The vagina is an organ that is on average 8–10 cm long and has the ability to stretch enough to accommodate an entire erect penis during sexual intercourse. During normal childbirth, it can stretch enough for a baby’s head and shoulders to pass through.
The muscles around the vaginal entrance help with holding urine, defecation, sexual intercourse, orgasm, bowel movements, and the baby’s passage during childbirth. In other words, these muscles control urine and stool and tighten the vagina at the same time. Likewise, when we urinate and defecate, we relax these muscles, and at the same time the vaginal entrance also relaxes. In women who have negative thoughts about sexuality, intercourse, penile entry, and similar issues, reflex (involuntary) contractions begin in the muscles surrounding the vagina during moments of stress. These muscles contract and squeeze the vagina, anus, and urethral opening, giving an automatic protective response.

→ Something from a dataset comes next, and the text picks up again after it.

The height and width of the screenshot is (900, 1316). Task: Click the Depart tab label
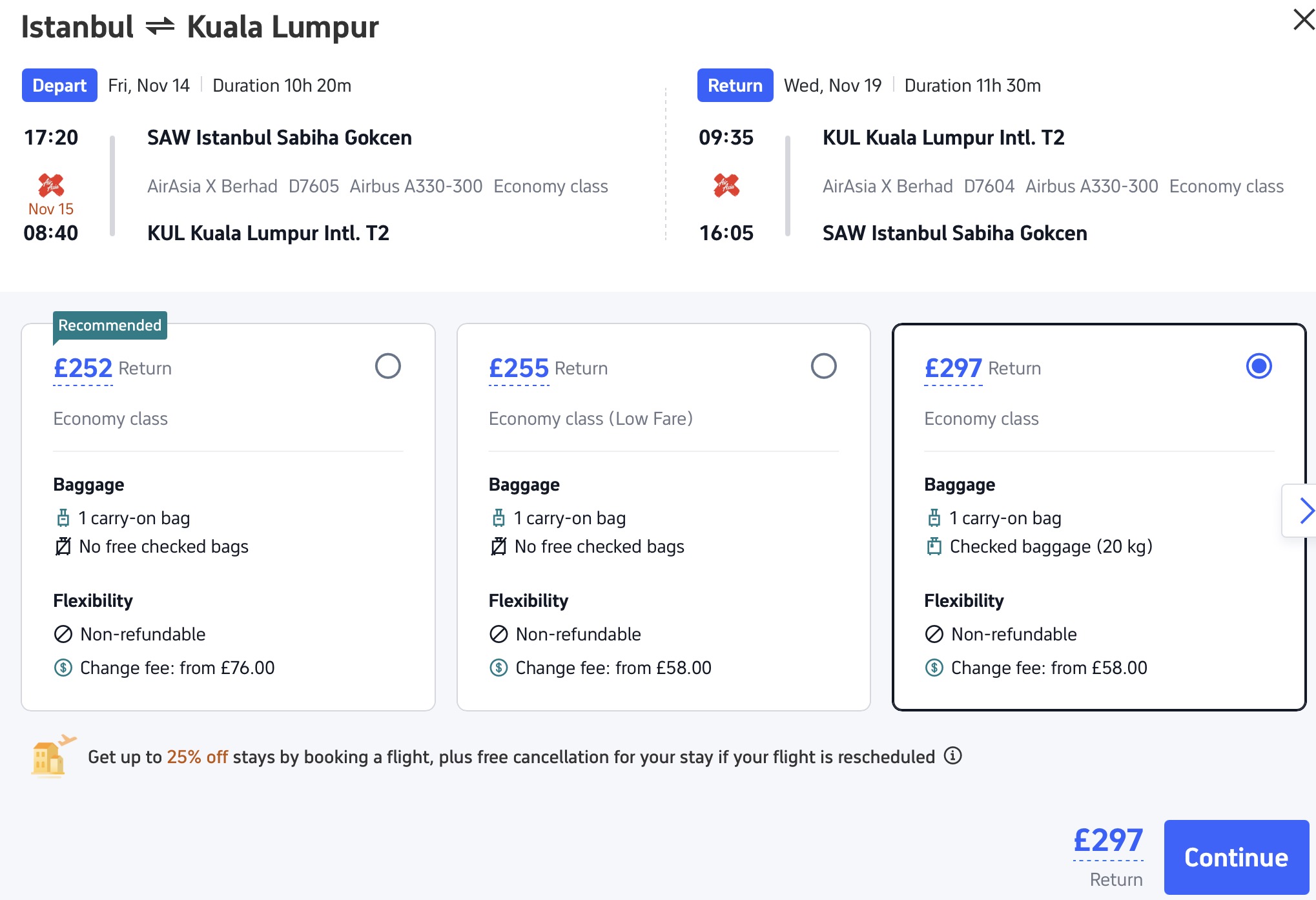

Although most women with vaginismus say they love their husbands very much, they experience an extreme degree of anxiety, worry, and fear about the penis entering the vagina. They experience this anxiety and fear so intensely that it causes the muscles around the vagina that close it to contract as a reflex. This is not something these women do deliberately (like the eyelid closing reflexively to protect the eye from an object coming toward it). Vaginismus is a protective reflex that occurs as a result of stress and fear. The cause of stress is the penis-vagina contact. With fears of pain, aching, being pierced, tearing, or bursting, involuntary (meaning outside the woman’s control) contractions prevent sexual intercourse from taking place. It is a physical fear reflex as much as it is a vaginal reflex. This reflex sometimes occurs with a touch, and sometimes with the thought of intercourse or the remembrance of a traumatic event from the past.
Once such a situation becomes established, it turns into a conditioned reflex and arises spontaneously with every attempt or thought of intercourse. Attempts by women with vaginismus to insert any object into the vagina are also perceived as a painful procedure.
The most fundamental symptom in women with vaginismus is experiencing a situation similar to a panic attack at the moment of sexual intercourse. Even if consciousness is clear, the patient loses control. In addition, involuntary contractions occur not only around the vagina but also in accompanying muscle groups. There is muscle tightening throughout the body, anxiety, fear, and panic. The patient tightly closes her legs and pushes her partner away with her hands. Generally, when the intervention in the vaginal area ends, the muscles relax and return to normal. Vaginismus is the condition in which this situation repeats continuously or recurrently for at least 6 months. For various reasons, women may enter into efforts to defend and protect themselves.
Dyspareunia (painful sexual intercourse); occurs due to reasons such as scar tissue after vaginal delivery, loss of elasticity of the vaginal entrance as a result of decreased estrogen, and certain infections. Vaginismus is only one of the causes that can lead to dyspareunia. In women with dyspareunia, it is necessary to investigate whether it is caused by vaginismus.